On peut dire que RENAULT a l’intelligence de valoriser ce moteur Diesel en proposant cette configuration 4x4 uniquement avec son plus gros Diesel. Pas sûr que cela soit uniquement lié à la performance mécanique de ce moteur, nous imaginons plutôt que la transmission intégrale doit pouvoir être associée au TCe160 mais, dans l’ambiance "verte" actuelle, il faut trouver sûrement trouver un moyen de booster les ventes des gros moteur Diesel.

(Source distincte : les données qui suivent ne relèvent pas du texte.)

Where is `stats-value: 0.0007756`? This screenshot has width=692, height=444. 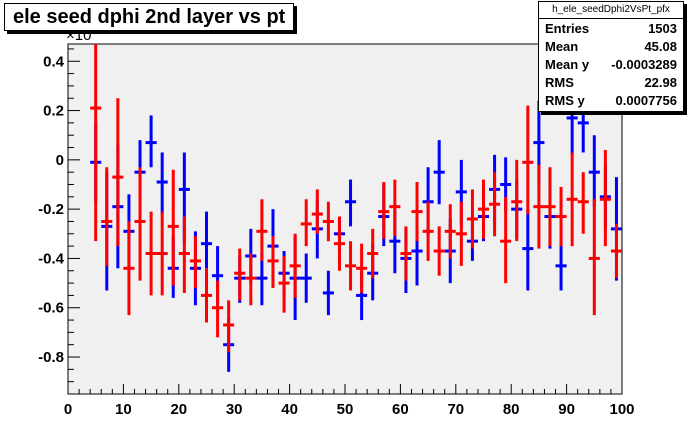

Trois ans après la sortie de la première version, le nouveau RENAULT Kadjar phase II propose de vraies évolutions, tout d’abord les nouveaux moteurs, et ensuite l’évolution du design, la présence de nouveaux équipements dans l’habitacle (par exemple buses de climatisation pour les passagers arrière), et l'évolution des équipements existants (analyse des panneaux de vitesse par une caméra, élégance apportée par la série limité "black édition"). Les deux qualités majeures de ce Kadjar sont son confort et ses vraies aptitudes à rouler sans difficultés sur différents types de route. Il possède des atouts qui pourraient lui permettre de rester dans le gotha des meilleures ventes de SUV segment C sur le marché européen et ce malgré une concurrence très acharnée. Les mois prochains diront s’il réussit à tirer son épingle du jeu face notamment au PEUGEOT 3008 qui "cartonne" en France mais aussi face à l’arrivée d’un de ses potentiels grands rivaux : le CITROËN C5 Aircross dont la commercialisation démarre en même temps que celle du Kadjar phase II.